- [STATED GOAL]:
Please swap "dateline" for "date line" throughout the records below and reproduce them with nothing else changed. Leave the pictures out of your answer.
◇ ◇ ◇
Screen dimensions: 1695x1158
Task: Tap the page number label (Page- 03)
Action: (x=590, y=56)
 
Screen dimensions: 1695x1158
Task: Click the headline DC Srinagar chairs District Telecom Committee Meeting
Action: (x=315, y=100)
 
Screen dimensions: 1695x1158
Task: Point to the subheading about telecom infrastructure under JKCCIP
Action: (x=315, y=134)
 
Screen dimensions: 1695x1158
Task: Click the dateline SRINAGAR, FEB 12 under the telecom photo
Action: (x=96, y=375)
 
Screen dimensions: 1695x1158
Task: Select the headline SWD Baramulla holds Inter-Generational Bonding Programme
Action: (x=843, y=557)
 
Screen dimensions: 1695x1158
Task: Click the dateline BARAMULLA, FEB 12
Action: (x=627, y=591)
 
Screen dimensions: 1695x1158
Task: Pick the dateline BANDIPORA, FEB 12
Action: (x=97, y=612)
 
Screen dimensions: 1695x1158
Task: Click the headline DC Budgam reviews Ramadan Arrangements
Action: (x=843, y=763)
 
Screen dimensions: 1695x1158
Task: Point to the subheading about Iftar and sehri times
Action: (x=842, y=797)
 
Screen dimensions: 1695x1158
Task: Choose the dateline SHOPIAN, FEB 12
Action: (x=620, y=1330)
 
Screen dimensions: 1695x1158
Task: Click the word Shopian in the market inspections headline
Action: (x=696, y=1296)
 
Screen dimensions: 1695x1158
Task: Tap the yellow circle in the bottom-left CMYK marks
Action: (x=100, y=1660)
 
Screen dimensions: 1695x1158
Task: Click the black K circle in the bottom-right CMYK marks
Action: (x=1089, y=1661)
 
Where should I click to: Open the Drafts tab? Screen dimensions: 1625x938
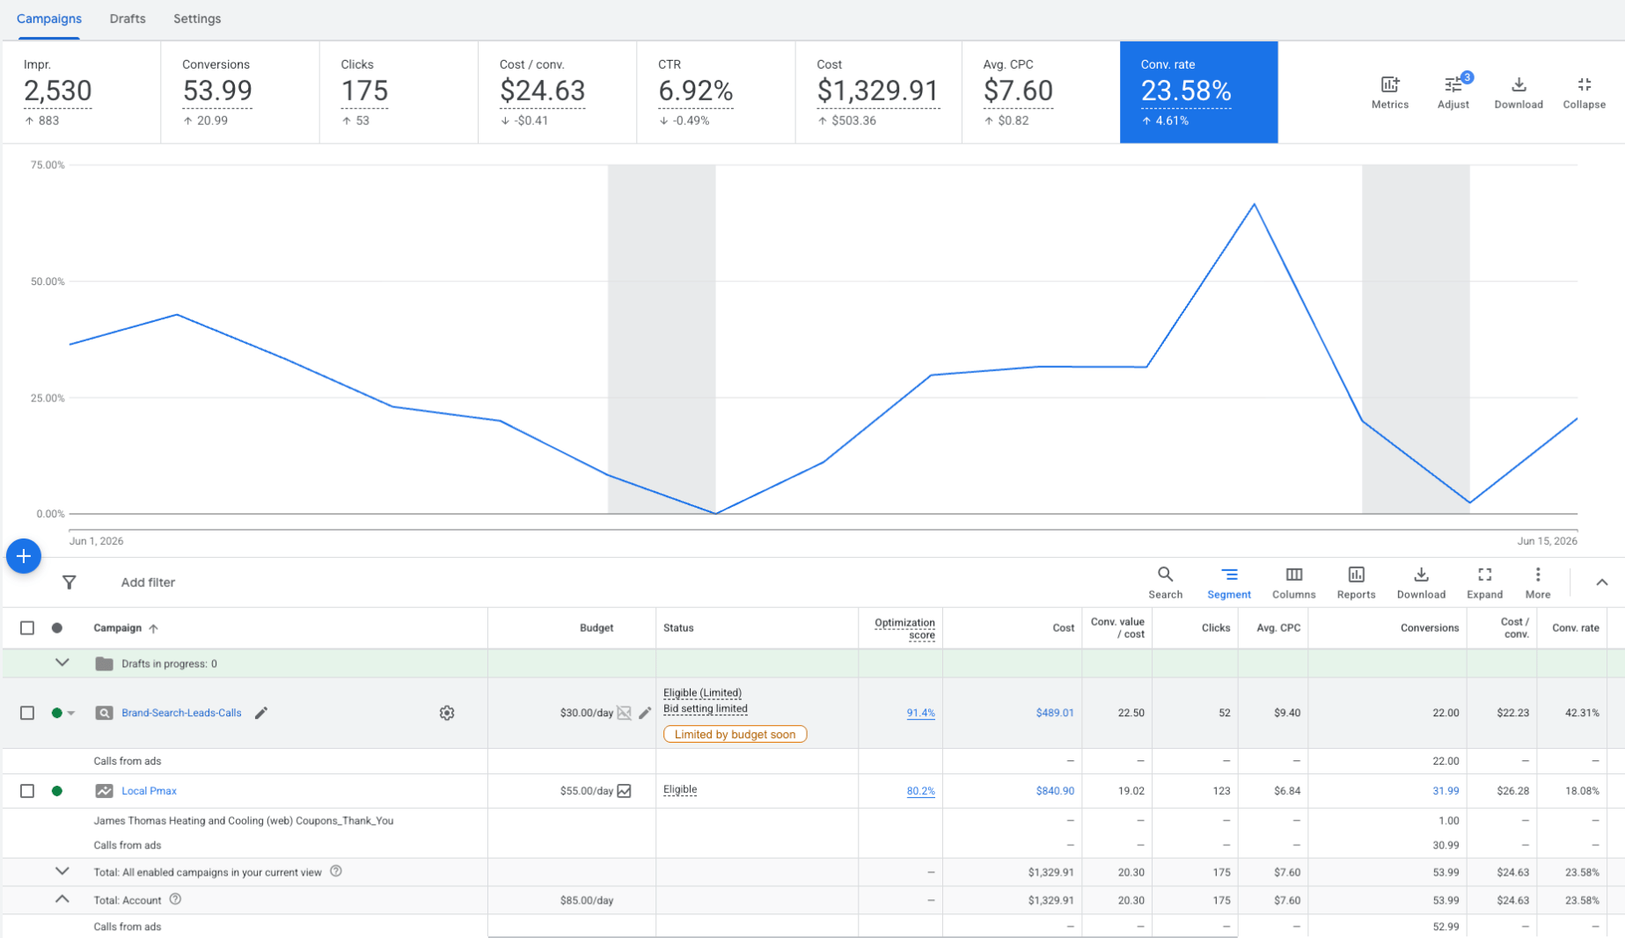pos(128,18)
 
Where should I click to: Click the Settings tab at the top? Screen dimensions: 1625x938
pos(197,18)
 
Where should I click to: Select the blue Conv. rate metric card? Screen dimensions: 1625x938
pos(1198,92)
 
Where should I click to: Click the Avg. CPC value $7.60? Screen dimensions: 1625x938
pos(1018,91)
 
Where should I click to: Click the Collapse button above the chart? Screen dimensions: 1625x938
pos(1584,92)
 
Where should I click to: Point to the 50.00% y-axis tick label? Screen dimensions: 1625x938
pos(48,282)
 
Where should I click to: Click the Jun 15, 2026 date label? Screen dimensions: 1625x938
pos(1547,541)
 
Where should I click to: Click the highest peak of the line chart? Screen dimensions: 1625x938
pos(1254,204)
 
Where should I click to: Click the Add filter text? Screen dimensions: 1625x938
pos(148,583)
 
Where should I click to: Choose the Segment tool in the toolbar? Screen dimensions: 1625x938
pos(1228,583)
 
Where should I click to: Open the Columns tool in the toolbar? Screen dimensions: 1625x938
pos(1293,583)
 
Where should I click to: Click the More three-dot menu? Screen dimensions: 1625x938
pos(1537,583)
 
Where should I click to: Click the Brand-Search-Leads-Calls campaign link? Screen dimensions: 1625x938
pos(181,713)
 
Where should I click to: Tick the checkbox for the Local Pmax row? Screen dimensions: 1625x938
pos(27,791)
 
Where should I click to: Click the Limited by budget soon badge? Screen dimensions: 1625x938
pos(735,734)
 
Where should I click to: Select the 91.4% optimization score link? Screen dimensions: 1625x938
pos(920,713)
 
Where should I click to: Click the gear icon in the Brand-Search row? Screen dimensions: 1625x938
pos(447,713)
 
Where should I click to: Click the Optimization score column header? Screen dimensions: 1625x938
pos(904,628)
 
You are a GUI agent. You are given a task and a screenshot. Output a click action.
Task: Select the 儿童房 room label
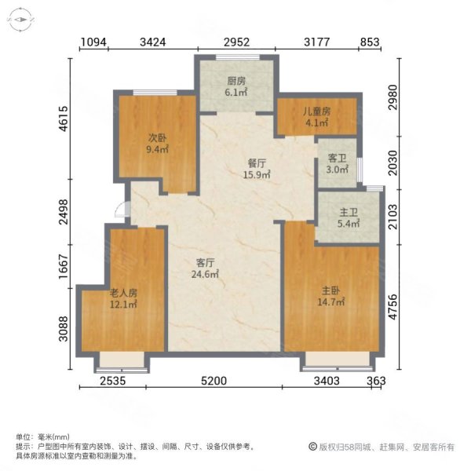(x=318, y=111)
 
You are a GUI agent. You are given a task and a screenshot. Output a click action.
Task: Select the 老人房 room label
(x=123, y=292)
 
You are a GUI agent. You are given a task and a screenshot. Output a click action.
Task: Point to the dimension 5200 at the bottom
(x=214, y=382)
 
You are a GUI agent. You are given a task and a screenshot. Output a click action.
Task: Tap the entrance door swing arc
(x=120, y=210)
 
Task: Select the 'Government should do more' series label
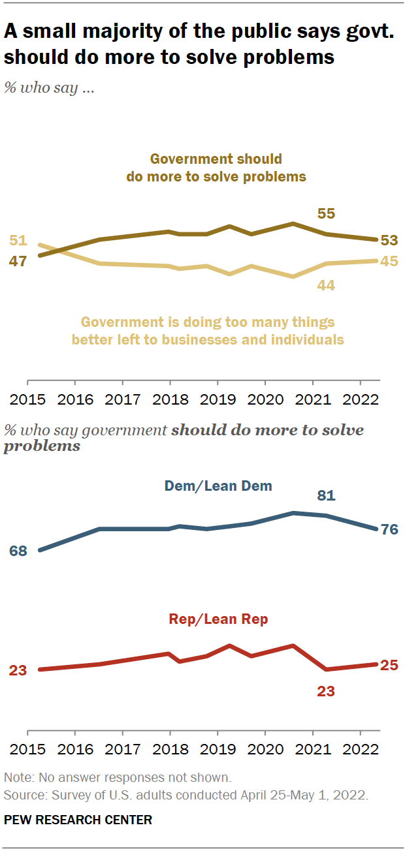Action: [216, 168]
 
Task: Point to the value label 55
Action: [326, 214]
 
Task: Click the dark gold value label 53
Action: [389, 240]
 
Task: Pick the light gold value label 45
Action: [389, 261]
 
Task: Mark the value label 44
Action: [326, 285]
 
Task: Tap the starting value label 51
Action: [18, 240]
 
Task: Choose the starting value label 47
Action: [18, 261]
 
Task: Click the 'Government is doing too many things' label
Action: [208, 331]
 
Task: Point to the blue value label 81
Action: [326, 496]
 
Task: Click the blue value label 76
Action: [389, 529]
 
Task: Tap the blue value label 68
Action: [18, 551]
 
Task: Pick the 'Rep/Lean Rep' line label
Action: [218, 619]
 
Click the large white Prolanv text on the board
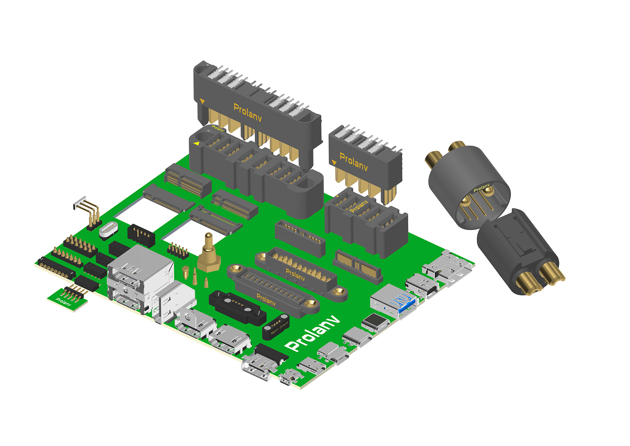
◇ ◇ ◇
- [IN RESPONSE]:
Screen dimensions: 1695x1158
Task: Tap the page number label (Page- 03)
Action: (x=590, y=56)
 
Screen dimensions: 1695x1158
Task: Click the headline DC Srinagar chairs District Telecom Committee Meeting
Action: (x=315, y=100)
 
Screen dimensions: 1695x1158
Task: Point to the subheading about telecom infrastructure under JKCCIP
Action: (x=315, y=134)
 
Screen dimensions: 1695x1158
Task: Click the date line SRINAGAR, FEB 12 under the telecom photo
Action: (x=96, y=375)
 
Screen dimensions: 1695x1158
Task: Select the headline SWD Baramulla holds Inter-Generational Bonding Programme
Action: (x=843, y=557)
 
Screen dimensions: 1695x1158
Task: Click the date line BARAMULLA, FEB 12
Action: (x=627, y=591)
 
Screen dimensions: 1695x1158
Task: Pick the date line BANDIPORA, FEB 12
Action: (x=97, y=612)
 
Screen dimensions: 1695x1158
Task: Click the headline DC Budgam reviews Ramadan Arrangements
Action: (x=843, y=763)
 
Screen dimensions: 1695x1158
Task: Point to the subheading about Iftar and sehri times
Action: (x=842, y=797)
 
Screen dimensions: 1695x1158
Task: Choose the date line SHOPIAN, FEB 12
Action: (x=620, y=1330)
 
Screen dimensions: 1695x1158
Task: Click the word Shopian in the market inspections headline
Action: (x=696, y=1296)
 
Screen dimensions: 1695x1158
Task: Tap the yellow circle in the bottom-left CMYK marks
Action: (x=100, y=1660)
 
Screen dimensions: 1695x1158
Task: Click the black K circle in the bottom-right CMYK marks
Action: (x=1089, y=1661)
 
Where should I click to: Open the Drafts tab? Screen dimensions: 1625x938
pos(128,18)
 
Where should I click to: Click the Settings tab at the top? Screen dimensions: 1625x938
pos(197,18)
 
Where should I click to: Select the blue Conv. rate metric card? Screen dimensions: 1625x938
pos(1198,92)
 
Where should I click to: Click the Avg. CPC value $7.60? Screen dimensions: 1625x938
pos(1018,91)
 
Where should I click to: Click the Collapse button above the chart? Screen dimensions: 1625x938
pos(1584,92)
 
Where should I click to: Point to the 50.00% y-axis tick label? Screen dimensions: 1625x938
pos(48,282)
 
Where should I click to: Click the Jun 15, 2026 date label? Screen dimensions: 1625x938
pos(1547,541)
 
Where should I click to: Click the highest peak of the line chart? Screen dimensions: 1625x938
pos(1254,204)
 
Where should I click to: Click the Add filter text? Screen dimensions: 1625x938
pos(148,583)
 
Where should I click to: Choose the Segment tool in the toolbar? Screen dimensions: 1625x938
pos(1228,583)
 
Where should I click to: Open the Columns tool in the toolbar? Screen dimensions: 1625x938
pos(1293,583)
 
Where should I click to: Click the More three-dot menu? Screen dimensions: 1625x938
pos(1537,583)
 
Where should I click to: Click the Brand-Search-Leads-Calls campaign link? Screen dimensions: 1625x938
pos(181,713)
 
Where should I click to: Tick the checkbox for the Local Pmax row? Screen dimensions: 1625x938
pos(27,791)
 
Where should I click to: Click the Limited by budget soon badge? Screen dimensions: 1625x938
pos(735,734)
 
Where should I click to: Select the 91.4% optimization score link? Screen dimensions: 1625x938
pos(920,713)
 
Where should I click to: Click the gear icon in the Brand-Search row? Screen dimensions: 1625x938
pos(447,713)
 
Where should I click to: Click the Optimization score column header? Screen dimensions: 1625x938
pos(904,628)
 
You are a GUI agent. You are given a task and a screenshot. Output a click action.
Task: Select the 儿童房 room label
(x=318, y=111)
 
You are a GUI agent. You are given a task and a screenshot. Output a click action.
Task: Select the 老人房 room label
(x=123, y=292)
 
You are a GUI agent. You are given a task and a screenshot. Output a click action.
Task: Point to the dimension 5200 at the bottom
(x=214, y=382)
 
You are a GUI agent. You are given a task and a screenshot. Output a click action.
Task: Tap the entrance door swing arc
(x=120, y=210)
 
Task: Select the 'Government should do more' series label
Action: [216, 168]
 
Task: Point to the value label 55
Action: [326, 214]
 
Task: Click the dark gold value label 53
Action: [389, 240]
 
Task: Pick the light gold value label 45
Action: [389, 261]
 
Task: Mark the value label 44
Action: [326, 285]
 
Task: Tap the starting value label 51
Action: [18, 240]
 
Task: Choose the starting value label 47
Action: [18, 261]
 
Task: Click the 'Government is doing too many things' label
Action: [208, 331]
 
Task: Point to the blue value label 81
Action: [326, 496]
 
Task: Click the blue value label 76
Action: [389, 529]
 
Task: Tap the blue value label 68
Action: [18, 551]
 
Task: Pick the 'Rep/Lean Rep' line label
Action: [218, 619]
 
Click the large white Prolanv text on the board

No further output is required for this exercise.